ゼルダの伝説ブレスオブザワイルドの超個人的メモ3

ユーザーとして語りたい事は語り尽くしてしまったので、やや趣向を変えていくつか。

・今作が評価されるのはうれしいのだけれど「スイッチはゼルダだけしか遊んでいない」とか「スイッチ最高傑作はゼルダ」というのはちょっとなぁと思ってしまう。

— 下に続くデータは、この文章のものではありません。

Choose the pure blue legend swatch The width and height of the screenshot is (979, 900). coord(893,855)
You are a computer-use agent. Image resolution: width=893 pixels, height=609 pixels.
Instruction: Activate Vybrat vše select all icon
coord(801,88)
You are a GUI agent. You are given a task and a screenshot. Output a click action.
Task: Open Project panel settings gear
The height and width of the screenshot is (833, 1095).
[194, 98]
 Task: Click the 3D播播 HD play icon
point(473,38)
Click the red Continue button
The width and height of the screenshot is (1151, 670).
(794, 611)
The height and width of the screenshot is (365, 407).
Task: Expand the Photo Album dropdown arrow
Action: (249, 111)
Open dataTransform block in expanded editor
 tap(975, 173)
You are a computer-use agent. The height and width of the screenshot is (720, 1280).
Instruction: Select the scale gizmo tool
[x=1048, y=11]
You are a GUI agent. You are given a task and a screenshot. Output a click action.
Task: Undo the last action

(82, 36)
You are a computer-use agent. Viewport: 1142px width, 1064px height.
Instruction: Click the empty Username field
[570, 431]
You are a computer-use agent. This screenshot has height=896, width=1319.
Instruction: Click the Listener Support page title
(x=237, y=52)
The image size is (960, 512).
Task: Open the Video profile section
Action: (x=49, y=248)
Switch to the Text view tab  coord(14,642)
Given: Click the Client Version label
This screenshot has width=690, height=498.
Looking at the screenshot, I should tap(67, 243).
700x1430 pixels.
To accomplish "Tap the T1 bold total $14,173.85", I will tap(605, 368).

・というのは私はブレスオブザワイルドをWiiUでも遊んだ人間なので、私にとってはこのソフトはWiiUのソフトなのだ。スーパーマリオが後にGBAに異色されてもファミコンのソフトと感じるように、このゲームがスイッチのソフトだと言われると「そうかぁ?」と思ってしまう。むしろマリオオデッセイとか、持っていないけどARMSみたいなものがスイッチのソフトとしては適当ではないだろうか。*1

・本当にスイッチ版のゼルダが出たら、もっと面白いものになるだろう。これは脅しでも願望でもなくて、客観的に見ると今作にはものすごい余裕というものが感じられる。実験的な意味合いというかなんというか、「こんなものできましたけど、どうです?」みたいな提案段階であって、多分本気を出していないだろうなと思うのである。だから現時点でスイッチの評価はまだできないと思う。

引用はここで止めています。